Records from a collection
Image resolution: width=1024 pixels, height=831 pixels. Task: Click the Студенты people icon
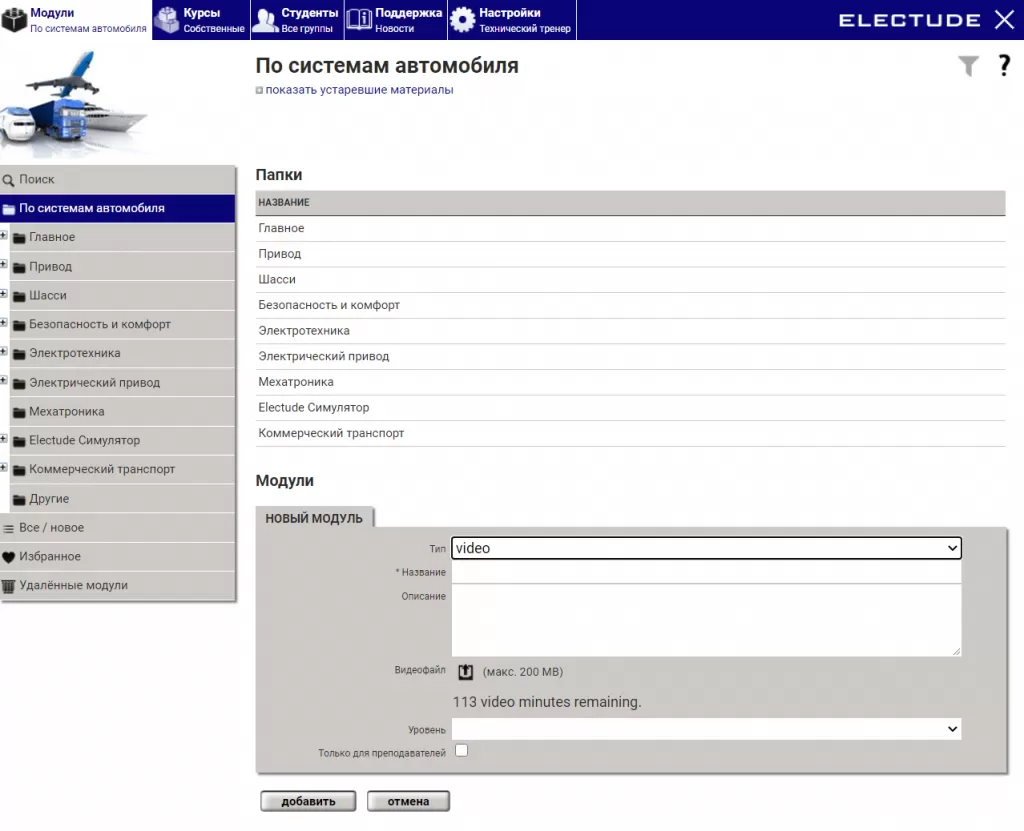pos(265,20)
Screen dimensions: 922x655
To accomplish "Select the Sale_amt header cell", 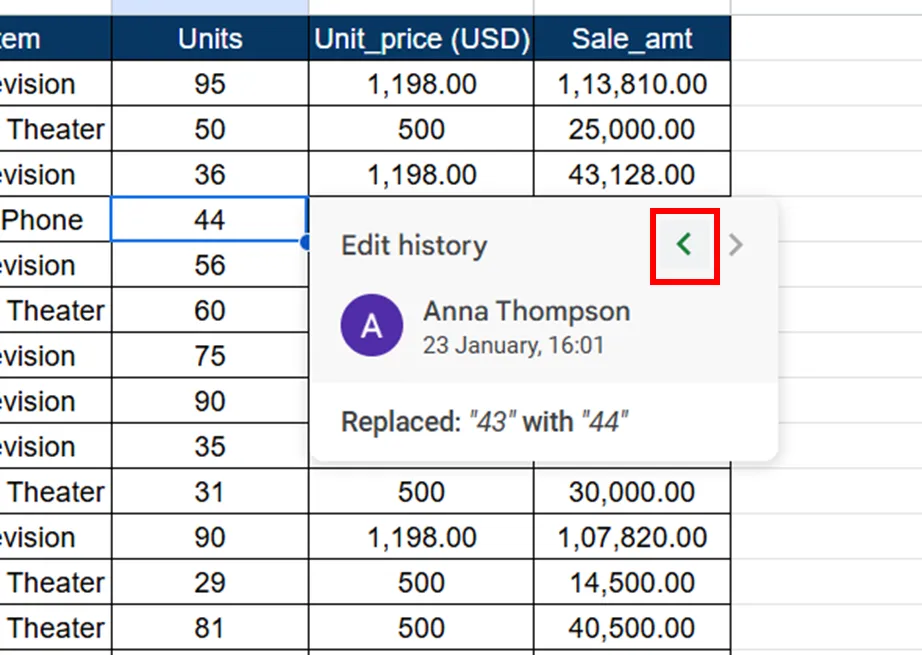I will click(x=632, y=39).
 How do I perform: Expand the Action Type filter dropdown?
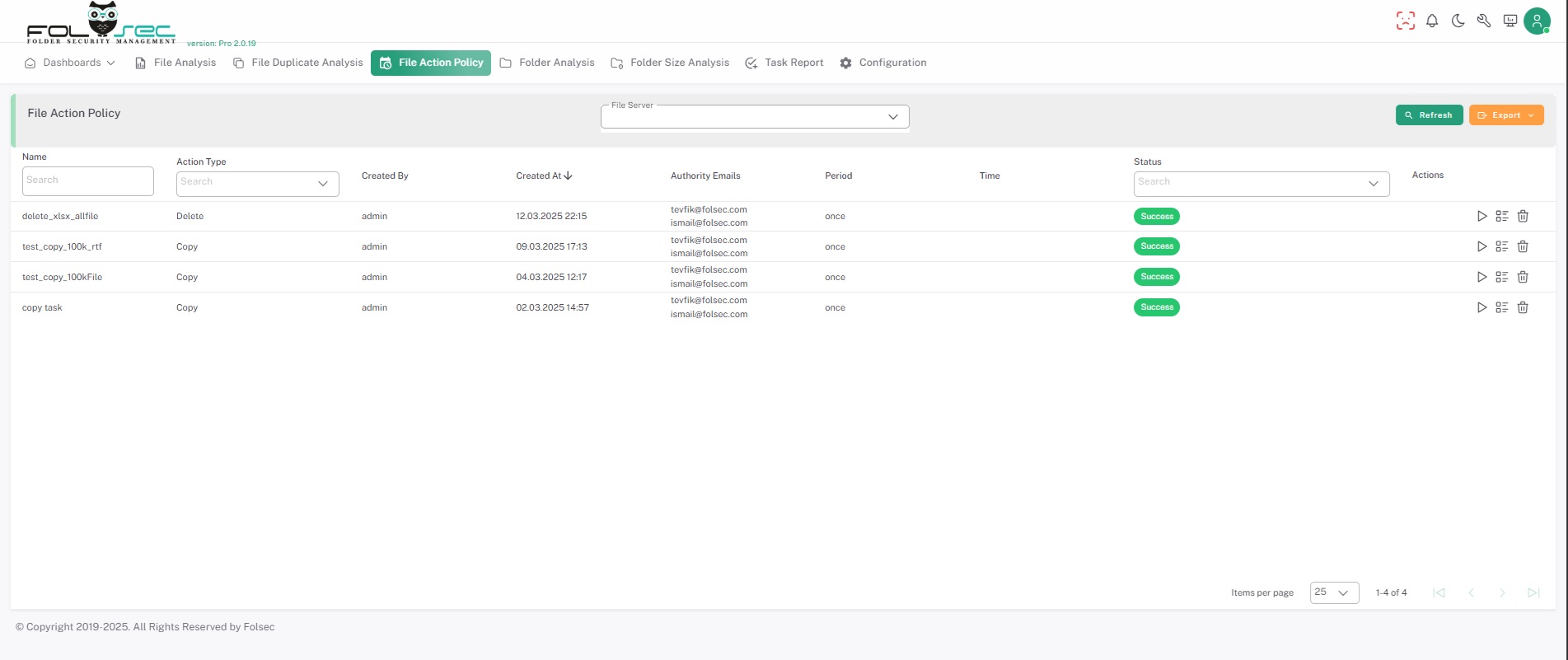(x=257, y=184)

- [What you are asked to do]:
Only the lines from the one containing "How do I perform: Expand" through the last line of the records above should be repeated, exactly and without pictures.

- [Exercise solution]:
 How do I perform: Expand the Action Type filter dropdown?
(x=257, y=184)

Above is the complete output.